The children’s book A Wreath for Emmett Till by Marilyn Nelson follows the form of a heroic crown of sonnets. Another modern writer of sonnet crowns is Marilyn Hacker. Intertidal, a collaborative sonnet crown by poets Judith Barrington, Annie Finch, Julie Kane, Julia Lisella, D'Arcy Randall, Kathrine Varnes, and Lesley Wheeler, was created through discussions on the Wom-Po listserv and published in 2007. The form is also used by Tyehimba Jess, both in his first book Leadbelly and in his Pulitzer Prize-winning collection Olio, which is structured around a heroic crown of persona poems inspired by the original Fisk Jubilee Singers.
In the 21st century, many poets have written sonnet crowns. Examples include Linda Bierds, Andrea Carter Brown, Robert Darling, Moira Egan, Jenny Factor, Andrei Krylov, Rachael Briggs, Julie Fay, Constance Merritt, Julie Sophia Paegle, Marie Ponsot, Patricia Smith, Marilyn Taylor, Natasha Trethewey, David Trinidad, John Murillo, John McDonough, Kathrine Varnes, Angela Alaimo O'Donnell, Laurie Ann Guerrero, Cindy Tran, Alicia Mountain, and Robert Luis Rodriguez. Fiona Chamness’s Choreography for Ensemble won the 2014 Beloit Poetry Prize. Joelle Taylor’s “dust kings, tough kids”, subtitled “a broken crown of sonnets”, uses the form to explore butch lesbian identity and history.
A Wreath of Sonnets (Sonetni venec in Slovene) is the oldest Slovenian sonnet crown. It was written in 1833 by the Romantic poet France Prešeren. The sonnet crown includes an acrostic in the master sonnet. Prešeren’s work was translated into Russian in 1889, influencing poets like Valery Bryusov. Jaroslav Seifert wrote Věnec sonetů (A Wreath of Sonnets) about Prague in this form. Jan Křesadlo translated it and also wrote his own sonnet cycles. Venko Markovski wrote over 100 sonnet crowns, some with acrostics honoring historical figures.

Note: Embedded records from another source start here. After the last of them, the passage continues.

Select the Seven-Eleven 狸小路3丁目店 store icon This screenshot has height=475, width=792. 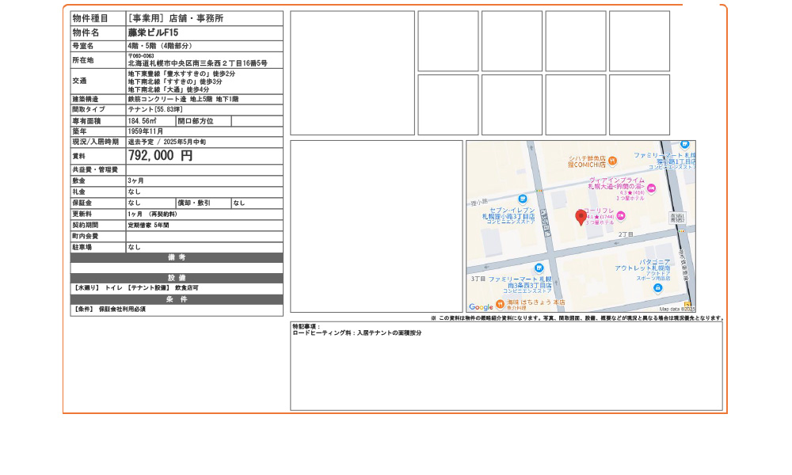[523, 200]
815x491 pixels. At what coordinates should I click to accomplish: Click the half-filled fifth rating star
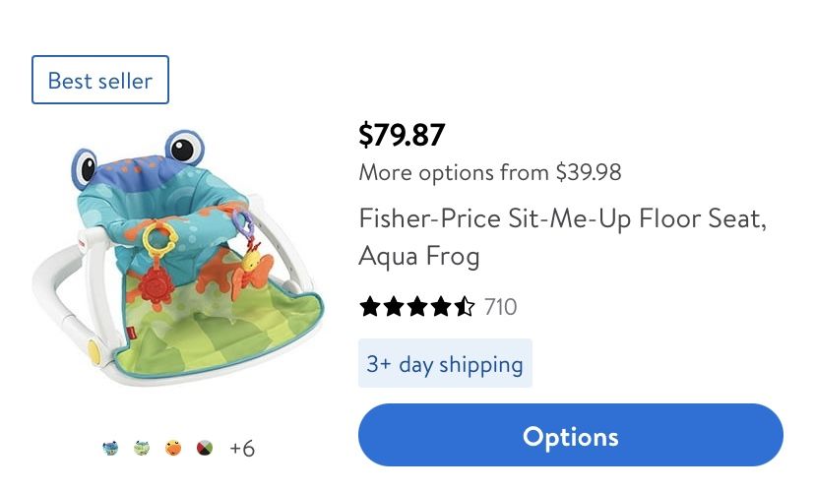coord(465,307)
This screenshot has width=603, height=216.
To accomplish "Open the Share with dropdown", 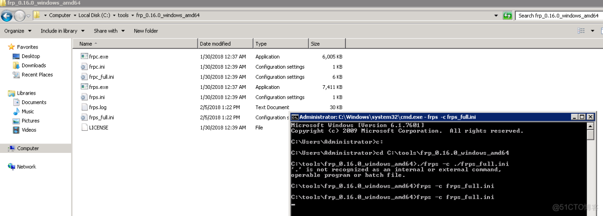I will coord(109,31).
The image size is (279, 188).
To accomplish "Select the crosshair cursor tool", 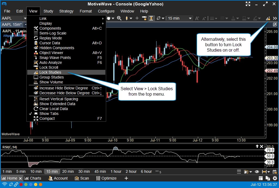I will [x=137, y=18].
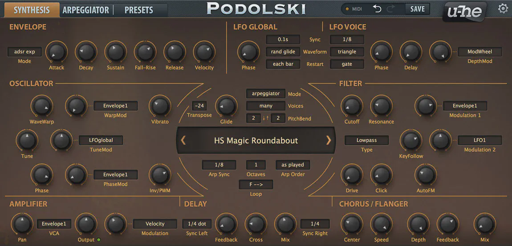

The oldest Dutch sonnet crown was written by H.Th. Boelen in 1876: Saffo-fantasie, published in a theater journal. The second Dutch crown was written by Eliza Laurillard: Der bloemen lof, published in his book Bloemen en knoppen in 1878. Jeanne Reyneke van Stuwe wrote the third Dutch crown, which appears in her book Impressies (1898). In the 20th and 21st centuries, the sonnet crown became a common form in Dutch poetry, with authors like Frédéric Bastet, Ilja Leonard Pfeijffer, Frank van Pamelen, Wouter Ydema, and O.B. Kunst.
A Celestial Crown of Sonnets, written by Sam Illingworth and Stephen Paul Wren, was published in 2021 by Penteract Press. It explores the history of astronomy from Thales of Miletus to Shi Shen to William Herschel.
Heroic crown of crowns
In 1828, the German poet Ludwig Bechstein published a book called Sonettenkränze. This book contains 14 crowns of sonnets. However, Bechstein did not connect the 14 mastersonnets to form a new crown. A crown of crowns includes 14 crowns, with the mastersonnets forming their own crown. These 14 mastersonnets create a 15th mastersonnet using their first or last lines, called the Grandmastersonnet. A crown of crowns therefore has 196 linked sonnets that create 14 mastersonnets, which create 1 Grandmastersonnet, totaling 211 sonnets.
Een kruisweg van alledaags leed was the first crown of crowns in Dutch literature. Other examples include Dichter bij het eind, 't Is egoïstisch, maar 't is mooi geweest, Ik maak er gauw een eind aan, en ik kom, Met rasse schreden naar het laatste feest, and Zo feestend leef ik naar het einde toe by Olax. Evi Aarens is the second Dutch poet to write a crown of crowns. In 2021, she published Disoriëntaties, a crown of crowns about human history.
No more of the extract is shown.